Concerning implications, to improve quality of life of PLHIV, healthcare providers should consider implementing routines that identify and address symptoms of fatigue, depression, pain, and sleep disturbance. Barroso et al. (Citation2016) found that providing depression, sleep, and physical activity support led to a decrease in the intensity of the participants’ fatigue. Importantly, depression, sleep disturbances, and fatigue have been found to be associated with treatment failure (Huynh et al., Citation2013). While we found no independent association between fatigue and CD4 count, viral load, time since diagnosis, we concur with Gay et al. (Citation2011) who list the treatment of fatigue as a strategy to improve ART adherence. We note that there are conflicting results regarding the relationship between fatigue and advanced HIV disease, marked by measures such as clinical stage, CD4 count, and ART regiment (Baye et al., Citation2020; Gebreyesus et al., Citation2020), and encourage further research into these associations. Similar to our study, these are cross-sectional investigations that do not allow for causal inferences. On the other hand, we had high response rate, few exclusions, and multivariate analyses, which increase the validity in our results.

Conclusions

More than a third (38.5%) of our sample of PLHIV suffered from fatigue. This is almost two times higher than the estimated prevalence in the general Norwegian population. The strongest predictors of fatigue were mental distress and multimorbidity, along with living alone, trouble sleeping, and body pain. More research on prevention and treatment strategies for PLHIV suffering from fatigue is needed so that these recommendations can be implemented in everyday clinical routines.

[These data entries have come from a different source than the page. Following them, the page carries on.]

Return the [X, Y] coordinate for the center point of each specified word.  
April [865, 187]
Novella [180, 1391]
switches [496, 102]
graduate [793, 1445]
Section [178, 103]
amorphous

Declaration of interest statement

The Project group comprised Vegard Skogen, M.D., Ph.D., a specialist in clinical microbiology, internal medicine, and infectious diseases at UNN and University of Tromsø, The Arctic University (UiT); Tore Sørlie, M.D., Ph.D., a specialist in psychiatry at UNN and UiT; Ole Rysstad, M.D., a specialist in internal medicine and pulmonary diseases at the SSHF; and Birgit Lie, M.D., Ph.D., a specialist in community medicine at the SSHF.

Acknowledgements

We would like to acknowledge the participants of this study for taking the time to complete the interviews, and the nurses at the outpatient clinics at SSHF and UNN for supporting the research processes and its implementation.

Disclosure statement

No potential conflict of interest was reported by the author(s).

Additional information

Funding

The Norwegian Directorate of Health funded part of this work. This report is independent research. The views expressed in this publication are those of the authors and not those of the funder of the project.